▶ [AIM OF THE EXERCISE] What you return should be the full listing, exactly as given.

▶ [TASK DATA]

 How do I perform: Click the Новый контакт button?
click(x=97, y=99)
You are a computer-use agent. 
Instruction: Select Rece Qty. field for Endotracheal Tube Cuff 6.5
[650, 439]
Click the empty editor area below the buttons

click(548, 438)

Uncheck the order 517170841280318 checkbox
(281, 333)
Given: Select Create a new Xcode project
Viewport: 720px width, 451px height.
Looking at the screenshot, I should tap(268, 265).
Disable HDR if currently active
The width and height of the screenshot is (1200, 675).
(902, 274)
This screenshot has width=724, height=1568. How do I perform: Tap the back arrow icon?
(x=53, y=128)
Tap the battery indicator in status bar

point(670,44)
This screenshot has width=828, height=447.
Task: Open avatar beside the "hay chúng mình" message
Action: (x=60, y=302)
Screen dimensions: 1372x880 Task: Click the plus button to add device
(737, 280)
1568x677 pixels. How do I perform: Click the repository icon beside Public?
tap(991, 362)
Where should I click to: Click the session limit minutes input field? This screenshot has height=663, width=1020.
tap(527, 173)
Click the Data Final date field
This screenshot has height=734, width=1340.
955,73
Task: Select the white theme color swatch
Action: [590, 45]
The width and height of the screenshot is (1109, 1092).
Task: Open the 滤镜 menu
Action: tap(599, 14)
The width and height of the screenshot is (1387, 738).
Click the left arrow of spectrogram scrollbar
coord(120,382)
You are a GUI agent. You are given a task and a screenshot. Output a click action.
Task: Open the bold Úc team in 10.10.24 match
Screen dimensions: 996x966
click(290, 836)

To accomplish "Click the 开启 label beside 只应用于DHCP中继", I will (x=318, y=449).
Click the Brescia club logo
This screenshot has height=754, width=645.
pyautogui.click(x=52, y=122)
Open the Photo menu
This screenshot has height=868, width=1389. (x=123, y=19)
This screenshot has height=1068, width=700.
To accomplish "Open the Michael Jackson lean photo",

▶ [ANSWER BELOW]
 How do I perform: Click the Новый контакт button?
click(x=97, y=99)
You are a computer-use agent. 
Instruction: Select Rece Qty. field for Endotracheal Tube Cuff 6.5
[650, 439]
Click the empty editor area below the buttons

click(548, 438)

Uncheck the order 517170841280318 checkbox
(281, 333)
Given: Select Create a new Xcode project
Viewport: 720px width, 451px height.
Looking at the screenshot, I should tap(268, 265).
Disable HDR if currently active
The width and height of the screenshot is (1200, 675).
(902, 274)
This screenshot has width=724, height=1568. How do I perform: Tap the back arrow icon?
(x=53, y=128)
Tap the battery indicator in status bar

point(670,44)
This screenshot has width=828, height=447.
Task: Open avatar beside the "hay chúng mình" message
Action: (x=60, y=302)
Screen dimensions: 1372x880 Task: Click the plus button to add device
(737, 280)
1568x677 pixels. How do I perform: Click the repository icon beside Public?
tap(991, 362)
Where should I click to: Click the session limit minutes input field? This screenshot has height=663, width=1020.
tap(527, 173)
Click the Data Final date field
This screenshot has height=734, width=1340.
955,73
Task: Select the white theme color swatch
Action: [590, 45]
The width and height of the screenshot is (1109, 1092).
Task: Open the 滤镜 menu
Action: tap(599, 14)
The width and height of the screenshot is (1387, 738).
Click the left arrow of spectrogram scrollbar
coord(120,382)
You are a GUI agent. You are given a task and a screenshot. Output a click action.
Task: Open the bold Úc team in 10.10.24 match
Screen dimensions: 996x966
click(290, 836)

To accomplish "Click the 开启 label beside 只应用于DHCP中继", I will (x=318, y=449).
Click the Brescia club logo
This screenshot has height=754, width=645.
pyautogui.click(x=52, y=122)
Open the Photo menu
This screenshot has height=868, width=1389. (x=123, y=19)
This screenshot has height=1068, width=700.
To accomplish "Open the Michael Jackson lean photo",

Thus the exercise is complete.